Food-truck workers say God intervened before crash
Two MudMan Burgers employees of Whitefish recently narrowly escaped with their lives after they said a heavenly voice warned them to flee their broken-down food truck seconds before a semi truck plowed into it.
Kenneth Bryant, 27, and Jordan Cole, 29, were traveling from Montana to Philadelphia on Nov. 12 with three of their colleagues to serve food at a men’s church conference when electrical problems left their truck disabled on the side of the Ohio Turnpike in Newton Township about 8 p.m.
Bryant and Cole volunteered to stay behind with the truck while their three companions went for help.
Their phones were dying and the truck sat in a precarious spot on the roadside, so Bryant said he went around to the back of the truck to charge their phones using a generator, while Cole stayed up front in the cab.
“At one point, I just had this thought of a semi, of the truck just getting hit,” Bryant said. “I didn’t think too much of it because there were a lot of trucks going by, but it was a pretty predominant thought.”
Driven by the image in his head, Bryant grabbed his phone and hopped out of the back of the truck, rounding the corner just as Cole stepped out of the cab.
Bryant said he looked down the road and saw headlights approaching as a semi-truck skidded out of control.
Within a split second of Cole yelling “Truck!,” the semi barreled into the MudMan food truck, crushing the vehicle against a guard rail.
According to Bryant, the impact pushed the food truck into Cole, knocking him over the rail and down the hill into the ditch below.
Bryant, however, said he does not remember how he got over the railing in time.
“That was probably the closest I’ve come to death,” Bryant said.
In the moments following the crash, the men agreed that they’d both experienced God’s protection, Bryant through his vision of the crash and Cole through what he described as a verbal warning.
“We followed the voice,” Bryant said. “For whatever reason, in God’s perfect timing, he was able to get us off that truck.”
According to a report by Fox 8 News in Cleveland, the driver of the semi survived, suffering only minor injuries.
While waiting for emergency responders to arrive, Bryant said he remembers taking a moment to look back at the mangled food truck hanging over the guardrail and feeling at peace.
He quoted a Bible verse from Genesis in which Joseph, after having been sold into slavery by his brothers, rose to a place of power and reunited with them.
Genesis 50:20 says, “As for me, you meant evil against me, but God meant it for good, to bring it about that many people should be kept alive, as they are today.”
“That night, the enemy was seeking to take the lives of two of God’s children and through it the Lord kept us safe,” Bryant said.
Undeterred from their mission to reach Philadelphia, the men and the rest of their team rented a food truck and continued on to their destination.
Upon arriving in Philadelphia for the conference in their rented food truck, Bryant said he and his team met with the congregation that had prayed over their trip from Montana.

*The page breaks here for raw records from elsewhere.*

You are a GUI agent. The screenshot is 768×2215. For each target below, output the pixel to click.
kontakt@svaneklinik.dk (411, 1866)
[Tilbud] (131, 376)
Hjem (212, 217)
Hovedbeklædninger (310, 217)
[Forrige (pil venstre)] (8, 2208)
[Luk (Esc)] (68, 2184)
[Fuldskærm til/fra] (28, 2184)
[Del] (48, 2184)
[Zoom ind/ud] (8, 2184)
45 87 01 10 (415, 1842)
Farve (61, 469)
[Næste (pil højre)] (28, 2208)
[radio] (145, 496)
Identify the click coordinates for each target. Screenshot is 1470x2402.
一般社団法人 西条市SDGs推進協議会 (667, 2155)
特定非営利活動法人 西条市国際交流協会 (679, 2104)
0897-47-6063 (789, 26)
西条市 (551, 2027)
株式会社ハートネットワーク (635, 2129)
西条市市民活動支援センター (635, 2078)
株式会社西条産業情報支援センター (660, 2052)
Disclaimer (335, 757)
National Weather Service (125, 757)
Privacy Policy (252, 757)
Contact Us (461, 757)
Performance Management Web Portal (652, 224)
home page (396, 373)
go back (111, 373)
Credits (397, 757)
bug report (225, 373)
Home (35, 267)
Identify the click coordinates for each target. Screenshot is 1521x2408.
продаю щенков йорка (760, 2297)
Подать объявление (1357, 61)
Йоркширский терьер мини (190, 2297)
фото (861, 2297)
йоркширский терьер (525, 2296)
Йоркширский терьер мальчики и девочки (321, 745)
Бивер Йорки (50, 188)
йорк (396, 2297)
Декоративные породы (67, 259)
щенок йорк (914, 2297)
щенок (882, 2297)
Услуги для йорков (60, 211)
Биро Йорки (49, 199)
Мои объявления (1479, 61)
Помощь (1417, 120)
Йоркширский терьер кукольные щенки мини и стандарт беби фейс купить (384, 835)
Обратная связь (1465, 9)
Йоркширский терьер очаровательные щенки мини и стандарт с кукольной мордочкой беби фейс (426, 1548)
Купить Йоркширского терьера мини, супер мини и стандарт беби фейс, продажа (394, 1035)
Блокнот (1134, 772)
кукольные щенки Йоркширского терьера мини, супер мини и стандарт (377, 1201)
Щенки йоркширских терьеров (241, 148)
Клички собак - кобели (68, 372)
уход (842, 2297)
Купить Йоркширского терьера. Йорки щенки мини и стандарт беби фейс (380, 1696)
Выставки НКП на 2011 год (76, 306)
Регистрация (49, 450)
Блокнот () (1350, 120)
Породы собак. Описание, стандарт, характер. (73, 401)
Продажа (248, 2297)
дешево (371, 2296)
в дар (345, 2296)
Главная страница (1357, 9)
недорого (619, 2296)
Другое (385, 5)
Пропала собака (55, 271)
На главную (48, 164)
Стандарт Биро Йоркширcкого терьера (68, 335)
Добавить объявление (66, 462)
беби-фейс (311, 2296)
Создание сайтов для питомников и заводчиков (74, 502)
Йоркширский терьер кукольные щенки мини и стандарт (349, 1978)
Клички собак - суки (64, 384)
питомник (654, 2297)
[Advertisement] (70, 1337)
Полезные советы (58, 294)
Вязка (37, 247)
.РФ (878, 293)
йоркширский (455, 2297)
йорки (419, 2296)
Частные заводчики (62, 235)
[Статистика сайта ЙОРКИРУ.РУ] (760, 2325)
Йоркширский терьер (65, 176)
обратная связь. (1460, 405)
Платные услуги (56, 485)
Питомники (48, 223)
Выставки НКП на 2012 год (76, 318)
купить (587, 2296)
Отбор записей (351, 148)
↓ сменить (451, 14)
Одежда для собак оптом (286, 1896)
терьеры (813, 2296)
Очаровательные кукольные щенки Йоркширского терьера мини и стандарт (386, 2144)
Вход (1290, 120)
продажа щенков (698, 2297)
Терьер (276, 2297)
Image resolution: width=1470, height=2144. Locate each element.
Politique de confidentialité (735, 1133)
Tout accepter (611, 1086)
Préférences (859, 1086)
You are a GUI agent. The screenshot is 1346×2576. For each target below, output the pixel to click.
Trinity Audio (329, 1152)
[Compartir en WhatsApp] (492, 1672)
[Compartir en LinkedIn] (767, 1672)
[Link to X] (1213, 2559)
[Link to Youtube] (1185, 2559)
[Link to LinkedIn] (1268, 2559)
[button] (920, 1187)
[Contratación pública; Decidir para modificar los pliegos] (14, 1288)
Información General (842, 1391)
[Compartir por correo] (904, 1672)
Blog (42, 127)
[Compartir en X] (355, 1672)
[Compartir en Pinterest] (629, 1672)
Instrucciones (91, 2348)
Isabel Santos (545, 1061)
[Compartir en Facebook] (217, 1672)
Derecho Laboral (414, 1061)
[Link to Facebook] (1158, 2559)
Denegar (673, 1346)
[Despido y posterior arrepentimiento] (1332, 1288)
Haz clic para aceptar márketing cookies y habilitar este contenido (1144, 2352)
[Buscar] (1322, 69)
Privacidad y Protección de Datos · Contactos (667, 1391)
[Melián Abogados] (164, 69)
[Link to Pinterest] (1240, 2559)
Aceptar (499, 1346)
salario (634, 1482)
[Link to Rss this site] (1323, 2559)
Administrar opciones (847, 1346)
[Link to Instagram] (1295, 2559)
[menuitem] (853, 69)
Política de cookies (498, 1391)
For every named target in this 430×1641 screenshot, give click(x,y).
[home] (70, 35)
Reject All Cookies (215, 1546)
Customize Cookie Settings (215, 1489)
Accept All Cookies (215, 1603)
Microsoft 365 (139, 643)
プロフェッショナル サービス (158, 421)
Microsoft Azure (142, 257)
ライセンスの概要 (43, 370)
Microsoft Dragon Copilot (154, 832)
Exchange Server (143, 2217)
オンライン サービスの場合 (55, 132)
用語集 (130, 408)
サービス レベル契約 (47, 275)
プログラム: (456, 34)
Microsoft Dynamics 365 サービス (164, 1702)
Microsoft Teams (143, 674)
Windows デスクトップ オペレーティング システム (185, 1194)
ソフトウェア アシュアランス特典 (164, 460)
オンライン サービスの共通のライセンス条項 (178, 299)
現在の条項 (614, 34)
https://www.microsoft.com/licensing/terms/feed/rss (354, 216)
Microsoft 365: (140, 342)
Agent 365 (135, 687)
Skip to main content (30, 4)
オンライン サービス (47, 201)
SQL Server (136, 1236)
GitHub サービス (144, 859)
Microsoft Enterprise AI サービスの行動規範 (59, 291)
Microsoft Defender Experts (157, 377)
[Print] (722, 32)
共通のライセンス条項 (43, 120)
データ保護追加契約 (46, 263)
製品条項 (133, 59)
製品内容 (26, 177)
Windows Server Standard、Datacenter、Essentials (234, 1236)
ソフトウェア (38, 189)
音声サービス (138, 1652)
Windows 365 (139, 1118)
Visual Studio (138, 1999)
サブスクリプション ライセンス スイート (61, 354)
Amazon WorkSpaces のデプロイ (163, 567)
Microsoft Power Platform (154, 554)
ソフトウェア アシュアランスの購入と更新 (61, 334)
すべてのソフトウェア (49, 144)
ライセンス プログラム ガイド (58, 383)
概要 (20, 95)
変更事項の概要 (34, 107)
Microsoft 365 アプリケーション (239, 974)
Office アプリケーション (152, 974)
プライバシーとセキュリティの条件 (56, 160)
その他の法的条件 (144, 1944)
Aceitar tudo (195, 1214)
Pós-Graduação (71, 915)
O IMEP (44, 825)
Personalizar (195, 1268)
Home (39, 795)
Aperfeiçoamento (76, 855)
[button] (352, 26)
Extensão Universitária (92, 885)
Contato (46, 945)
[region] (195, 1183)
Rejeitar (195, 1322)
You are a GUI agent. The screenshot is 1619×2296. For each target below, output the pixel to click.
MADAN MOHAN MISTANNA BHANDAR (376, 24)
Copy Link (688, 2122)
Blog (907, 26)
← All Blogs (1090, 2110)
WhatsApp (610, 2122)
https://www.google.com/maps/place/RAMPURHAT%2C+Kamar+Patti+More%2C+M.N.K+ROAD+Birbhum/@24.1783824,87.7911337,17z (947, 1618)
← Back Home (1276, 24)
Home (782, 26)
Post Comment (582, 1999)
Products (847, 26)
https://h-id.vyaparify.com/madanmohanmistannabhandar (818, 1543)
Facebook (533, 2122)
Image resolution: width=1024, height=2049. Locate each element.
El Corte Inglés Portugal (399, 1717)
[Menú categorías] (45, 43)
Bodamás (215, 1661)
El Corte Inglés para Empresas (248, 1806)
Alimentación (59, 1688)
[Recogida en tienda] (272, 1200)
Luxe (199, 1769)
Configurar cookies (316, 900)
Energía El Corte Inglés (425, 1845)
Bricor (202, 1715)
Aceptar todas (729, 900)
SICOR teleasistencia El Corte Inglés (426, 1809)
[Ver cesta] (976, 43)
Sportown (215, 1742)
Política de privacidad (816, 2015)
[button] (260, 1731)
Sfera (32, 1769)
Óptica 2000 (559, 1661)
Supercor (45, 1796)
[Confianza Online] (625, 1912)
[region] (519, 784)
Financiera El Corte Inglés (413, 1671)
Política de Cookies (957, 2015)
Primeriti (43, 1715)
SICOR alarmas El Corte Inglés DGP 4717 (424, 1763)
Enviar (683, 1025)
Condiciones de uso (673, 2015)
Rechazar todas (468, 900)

“Something did happen,” Bryant said. “Our lives were spared, and even more, we see God’s hand in it afterward.”
MudMan Burgers, a restaurant originating in Whitefish, partners with Potter’s Field Ministry, a discipleship organization committed to working with and supporting local churches both locally and all over the world.
With locations across the Flathead Valley, the restaurant now also reaches other states with its food trucks, donating all its profits to the ministry and furthering its ability to train and send missionaries to foreign countries and local communities.
Since the accident, Bryant said he has come to realize how fragile and fleeting life is and now aims to make the rest of his time on earth meaningful by spreading the love of Jesus.
“I don’t feel special at all. I don’t feel chosen,” he said.”Life can be taken at any given moment, whether it be by a semi truck or by cancer or an illness.”
Bryant feels the reason God spoke to him and allowed him to live was to share the story with the world and to spread God’s message.
“Anybody who reads the article, I would just hope that as they’re reading this, that they realize that their life is valuable and meaningful and they do have a purpose and they are loved by God,” he said.